> Document segment
********

Hacker Newsnew | past | comments | ask | show | jobs | submitlogin
Is SLS Worth the Cost? (space.com)
33 points by abrax3141 on Aug 29, 2022 | hide | past | favorite | 84 comments


Estimated project cost is $13B

Or: about 130,000 $100k single family homes.

In other words, you could build and gift a single family home to nearby every single homeless person in California for this cost of this rocket.

Would I rather waste money on a redundant, congressional committee rocket, or waste money giving people houses?

Without spacex, the rocket is worthwhile. But with spacex, it is a complete waste of time and money.


Where are you finding all those $100k single family homes? The median CA house is $760,800 [1]. (I know there's houses cheaper than the median, but if you are buying up 130k houses, likely more than the entire available stock, you will have to go quite high up the price listing.) At that price, you're talking 17,087 houses. There are 161,548 homeless people in CA [2]

[1] https://worldpopulationreview.com/state-rankings/median-home...

[2] https://www.usich.gov/homelessness-statistics/ca/


I’m saying build them. 800 square foot slab on grade 2 bedroom homes with block construction just like we did in the 1940s.

You absolutely could build these for $100k/ea at scale.


Even mobile homes cost more than that: "the average sale price of a new manufactured home was $111,900 in November 2021" [1] and that's not even California specific.

[1] https://realestate.usnews.com/real-estate/articles/how-much-...


Average cost per square foot (low end) is $130 in Tennessee[1].

130*800 is: $104k.

[1]: https://innovativebuildingmaterials.com/how-much-does-it-cos...


soo... there are about 70k homeless people in L.A. right now. How do you suggest we airlift them to Tennessee?


The value of the structure rounds to $0 when compared to the cost of the land it's sitting on.

I don't understand people who paint the house and plant flowers outside before selling. The buyers aren't looking at that. They just want to see the dimensions of the lot and then bid a few hundred grand over asking. Once the paperwork is squared away, one morning an excavator and a dump truck will pull onto the beautiful manicured lawn and by late that afternoon the site will be an empty lot. A few months later the new McMansion on the site will be sold for a significant markup. On the order of 1-2 million dollars more than it sold for earlier in the year.

This is the real estate reality in California because people actually want to live here.


Not legally you can't, not in California. Maybe in Somalia.


The comparison is with blowing up hundreds of tons of fuel below and around a capsule filled with people, like half a dozen times. Give them a little flexibility on building codes. NASA rockets explode and catch fire due to weather and normal flight.


Is someone giving away land for free? Because in places where people want to live, the land costs more than the house.



including all the fringe costs.. power lines, sewage, roads, schools etc etc?

because the 13B includes all that.


Would you want to live in that? Because I wouldn't, nor would I want to live anywhere near a development like that.


I CURRENTLY live in that. Holy shit what an unbelievably insulting comment.

********

> Listed records

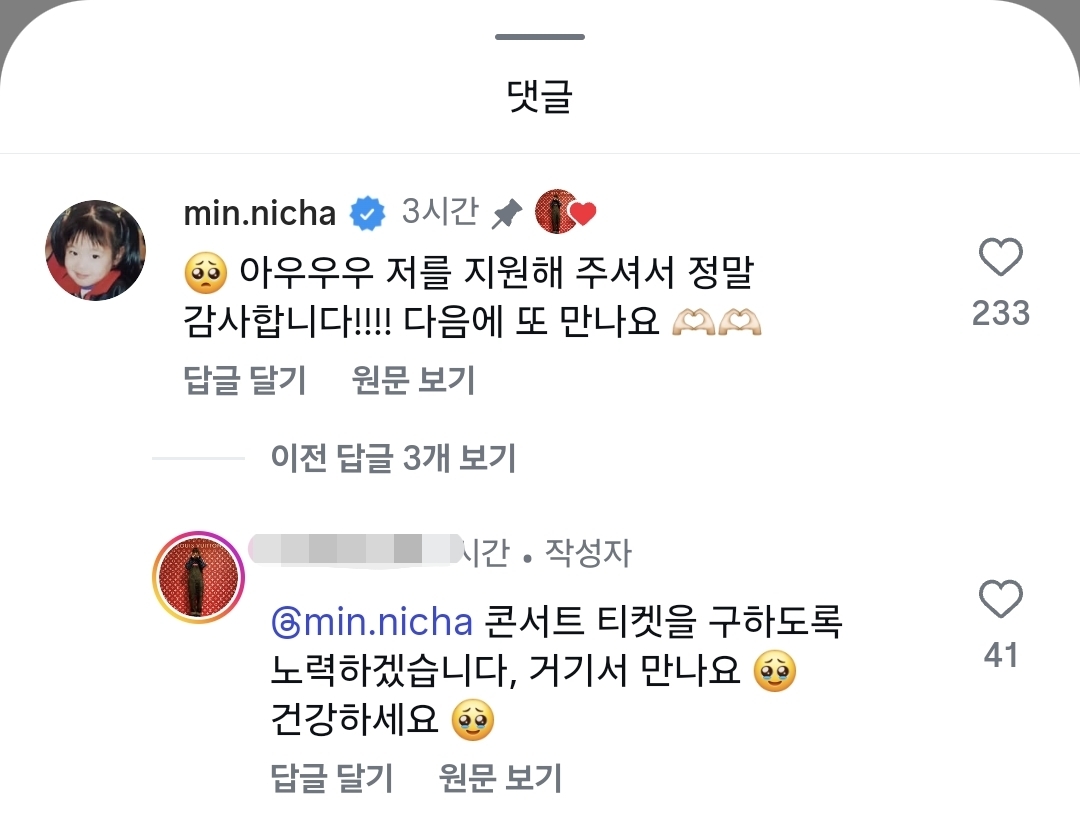Click the pin icon on top comment
This screenshot has height=815, width=1080.
pyautogui.click(x=508, y=212)
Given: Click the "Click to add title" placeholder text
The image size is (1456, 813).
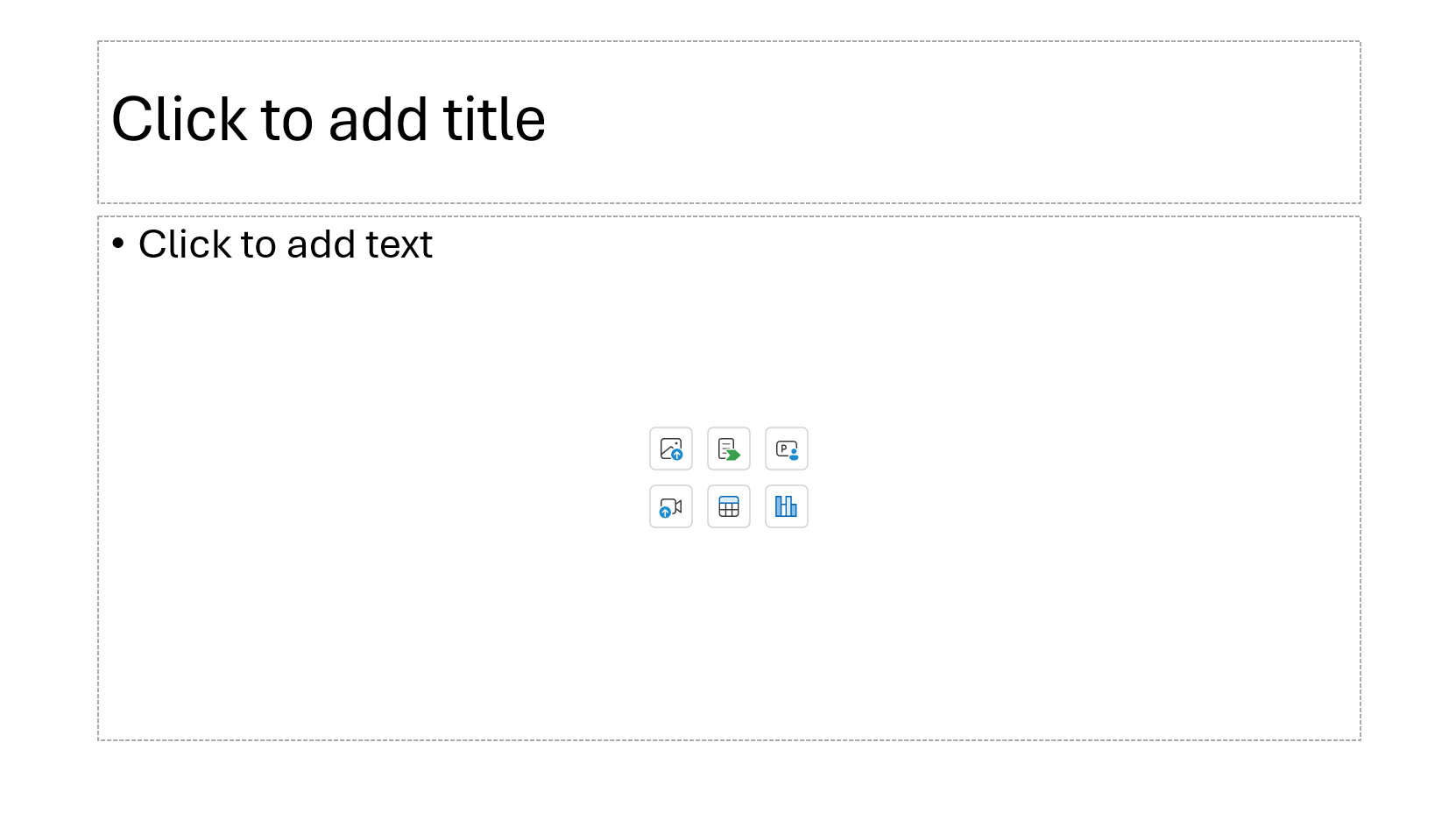Looking at the screenshot, I should (x=329, y=120).

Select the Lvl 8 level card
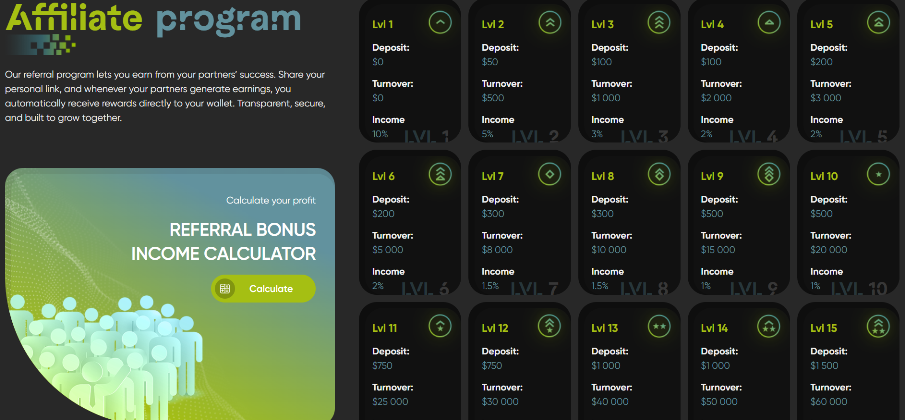pyautogui.click(x=629, y=225)
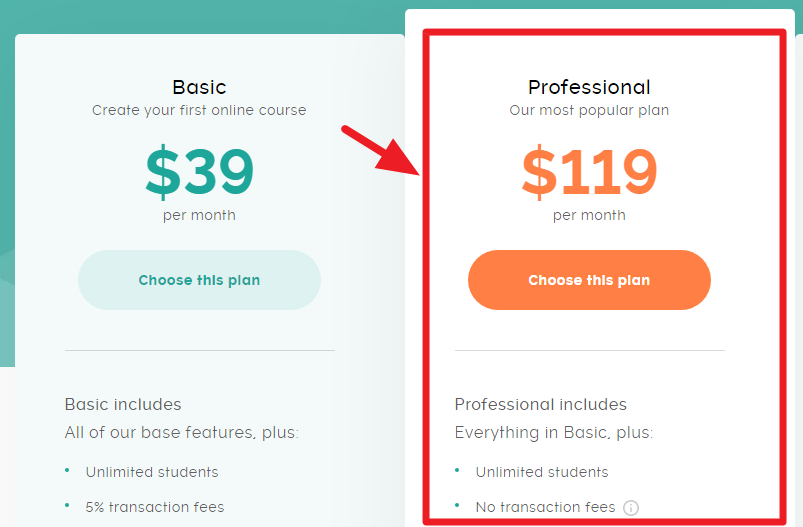The image size is (803, 527).
Task: Choose the Basic $39 plan button
Action: pos(199,280)
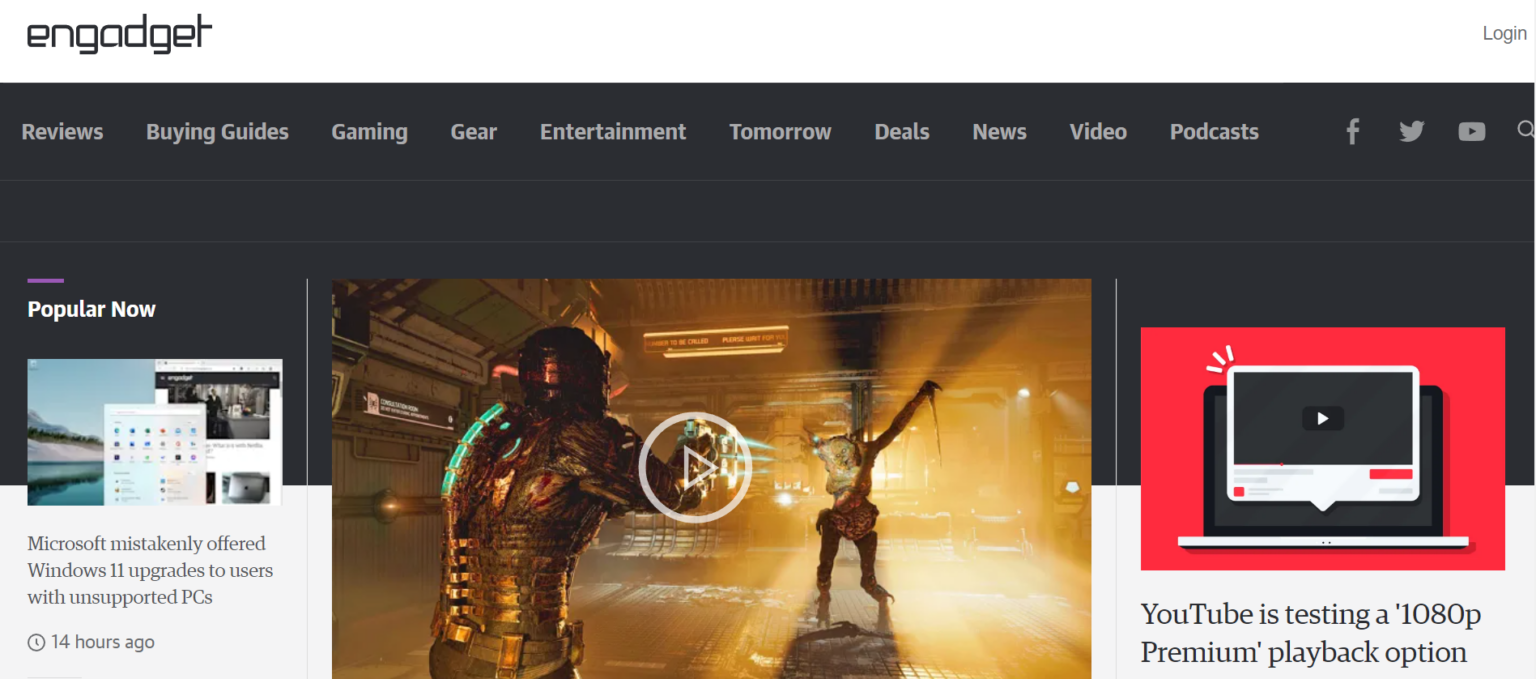Open the Reviews section
The width and height of the screenshot is (1536, 679).
[62, 132]
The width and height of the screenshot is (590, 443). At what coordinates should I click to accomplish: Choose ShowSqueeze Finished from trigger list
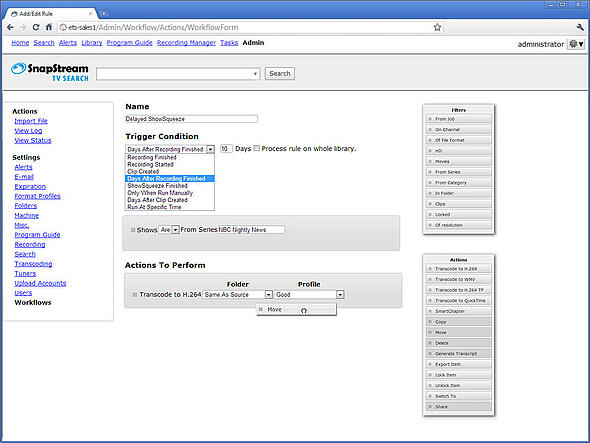157,186
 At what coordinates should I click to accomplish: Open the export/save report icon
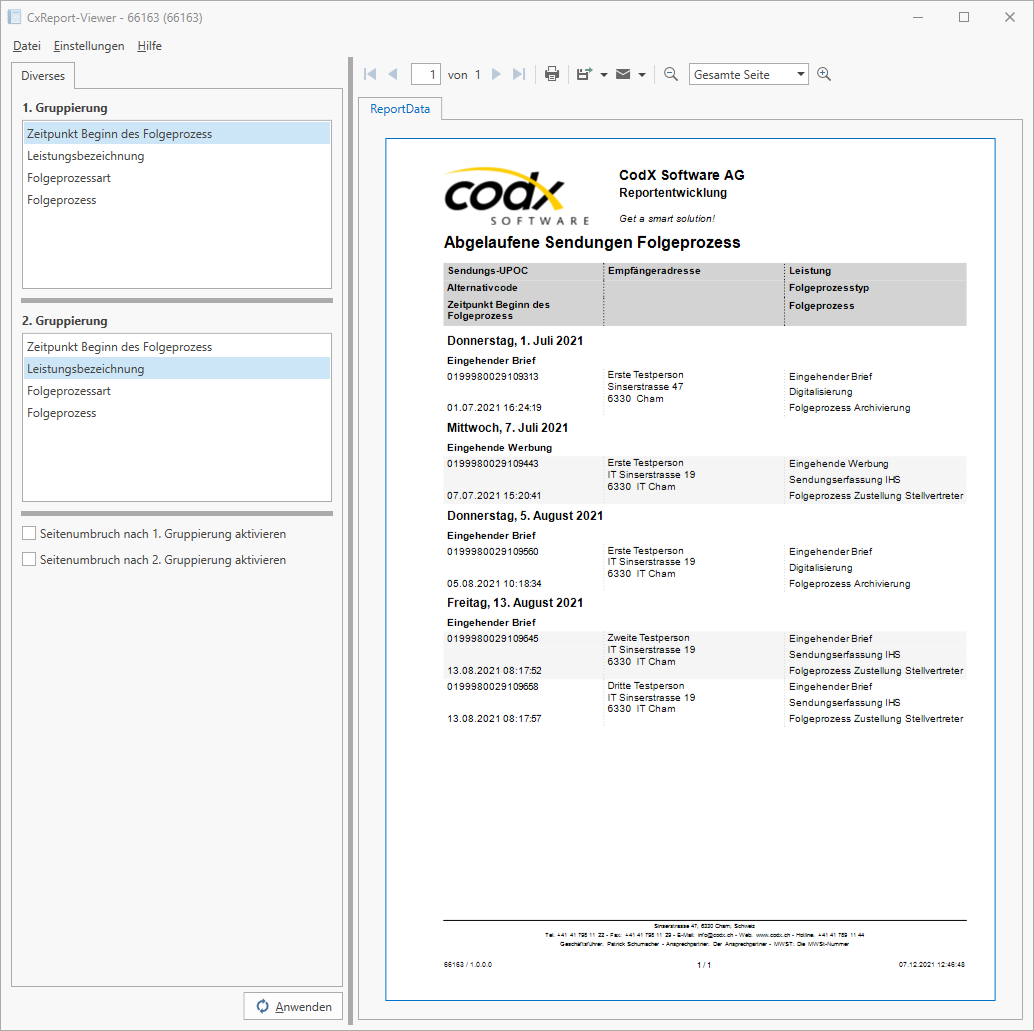tap(585, 73)
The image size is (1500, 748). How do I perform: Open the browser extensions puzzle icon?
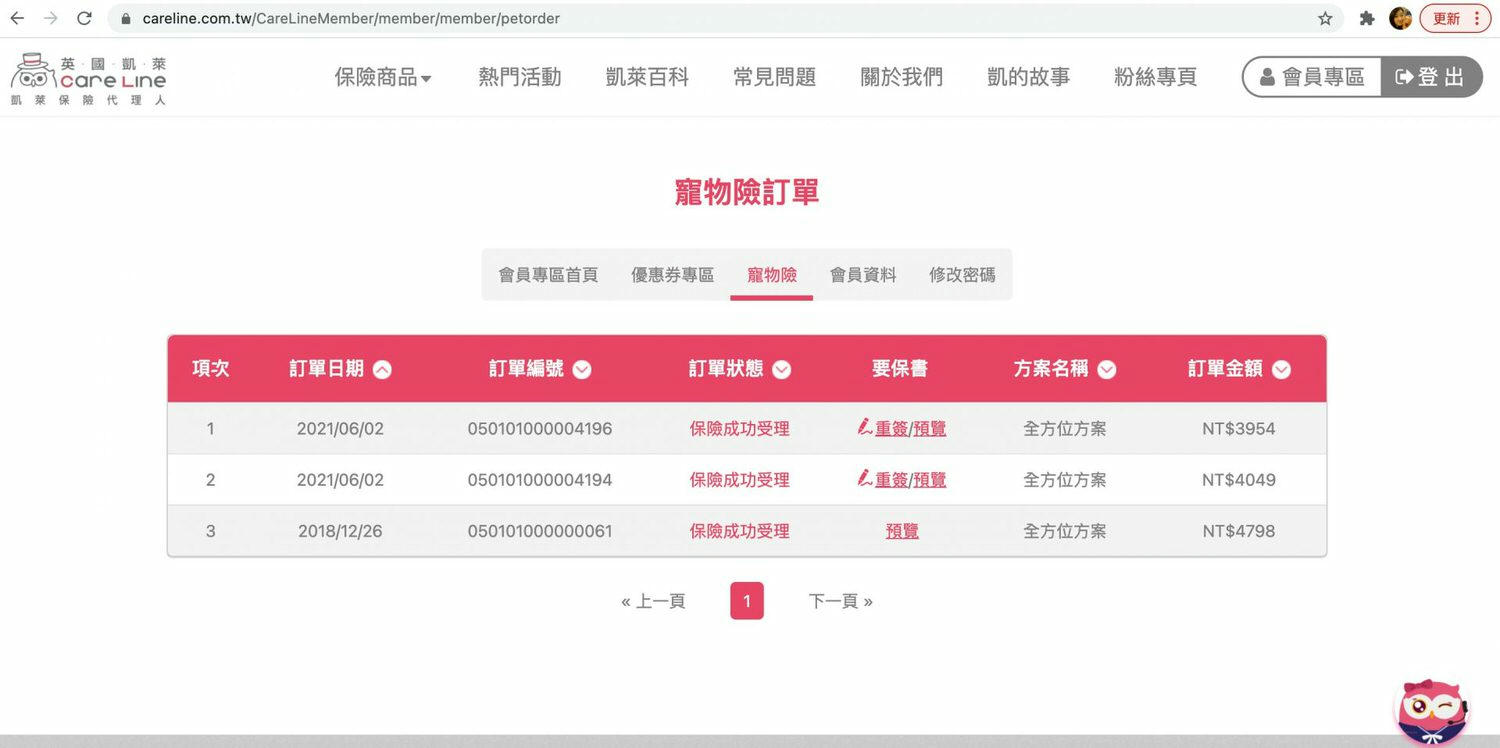[x=1366, y=17]
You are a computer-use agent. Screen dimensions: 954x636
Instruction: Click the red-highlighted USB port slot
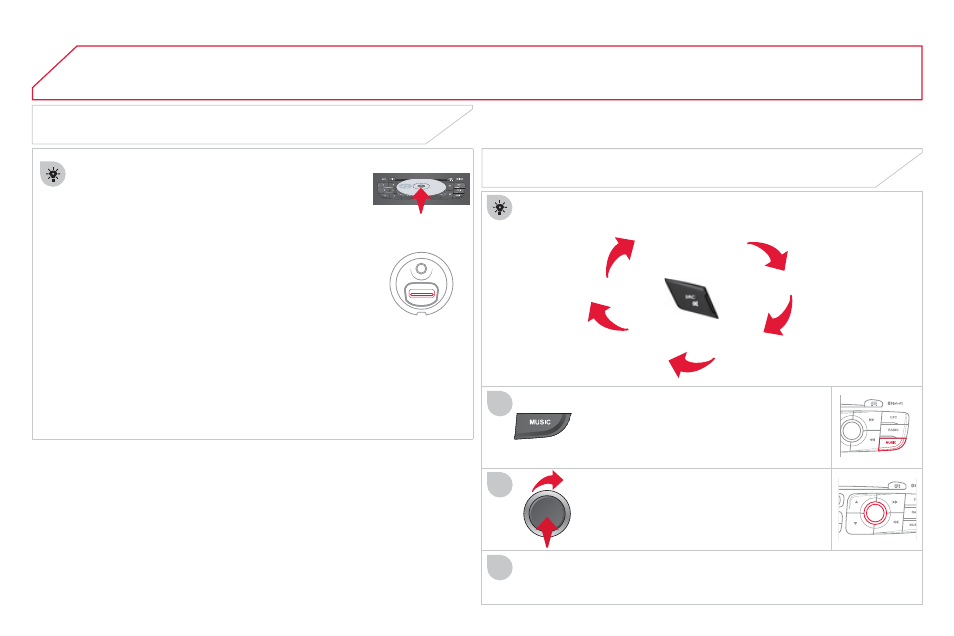421,293
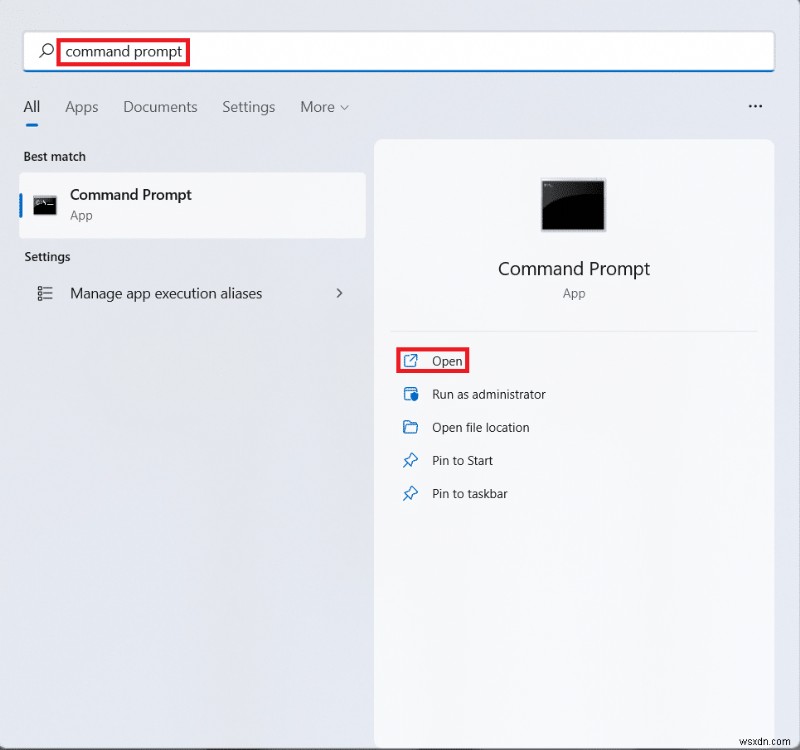Click the Manage app execution aliases icon
The width and height of the screenshot is (800, 750).
[x=43, y=293]
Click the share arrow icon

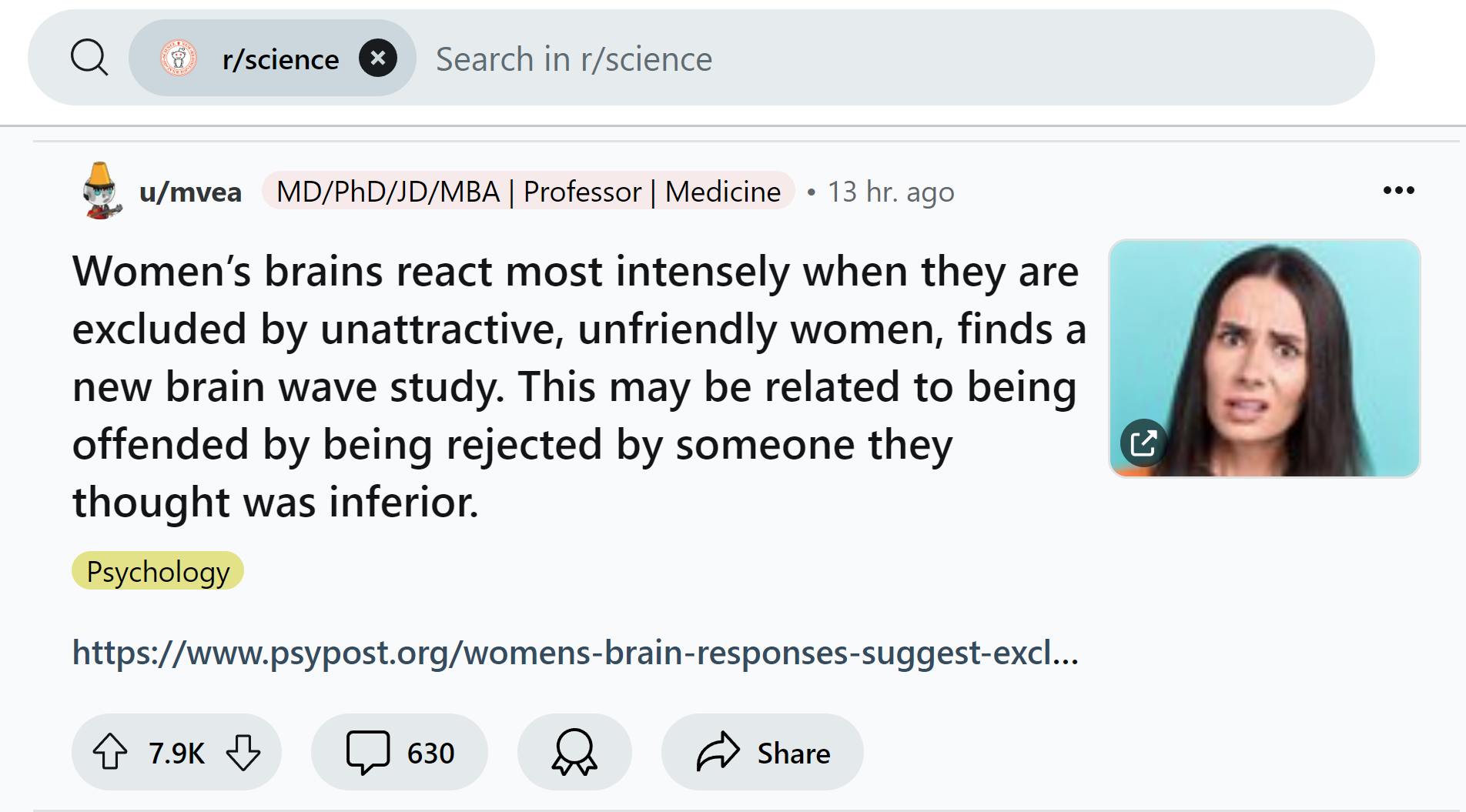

********

> Problems to solve
- A) Answer these questions from the SLS cost discussion:
(i) What estimated project cost for the rocket does the discussion give?
(ii) What median price for a California house is cited?
(iii) What low-end average cost per square foot is given for Tennessee?
- B) Pick up the SLS cost discussion after its final comment and keep it going.

> Answers given
- A)
(i) $13B
(ii) $760,800
(iii) $130

- B)
“Would you really live in that?!?!!” Uh, yeah? Because I already do? And love my house? And maybe that’s why I’m suggesting that specific style of house as a solution? Because I currently live in one with the rest of my family.

And before you start thinking “oh poor him”. I can almost guarantee you that I make more money than 99% of the people posting here.

Could you believe the poor sap who might live in a place like this?

https://www.zillow.com/homedetails/935-E-56th-St-Austin-TX-7...

https://www.zillow.com/homedetails/4507-Depew-Ave-Austin-TX-...


I agree with everything you’re saying here. But I would not want to be the poor sap that paid $625k to live in a place like that. Those prices are insane.


Completely agree these prices are nuts. Most of it is location though. Even still: lots of these places were selling for 100-200k 5 years ago.


Those are nice except for the price. It's not the size, it's the sprawling developments with thousands of identical cookie cutter houses that I was talking about. I personally wouldn't want to live in one or near one.

I was thinking this: https://www.atlasobscura.com/articles/levittown-new-york


The people moving into those houses wanted to. You don’t want to.

Do you think living in a suburb is better or worse than living in a ditch or under a bridge?


Lots of Europeans live in places that small and are very happy with them.


I'm talking about building these "at-scale" which results in massive developments of soulless cookie cutter suburbs. There is nothing wrong with the house by itself- quite the contrary. People shouldn't buy more than they need.

See: https://www.atlasobscura.com/articles/levittown-new-york


Money has never been the issue. There has always been money that could have been diverted to "fix" the homeless problem, at both the state and federal level. If that's all it was, we'd have solved it by now. Homelessness is far more complicated than just money, and throwing it at the problem won't fix it.


$13B isn't that big of a government expenditure, all things considered.

That pork pays for a lot of engineering salaries in places like Alabama. Senators will fight tooth and nail to keep it.

With only SpaceX, there's a risk of the technology becoming expensive or not doing what the government wants. This hedge de-risks that scenario and is worth the cost alone.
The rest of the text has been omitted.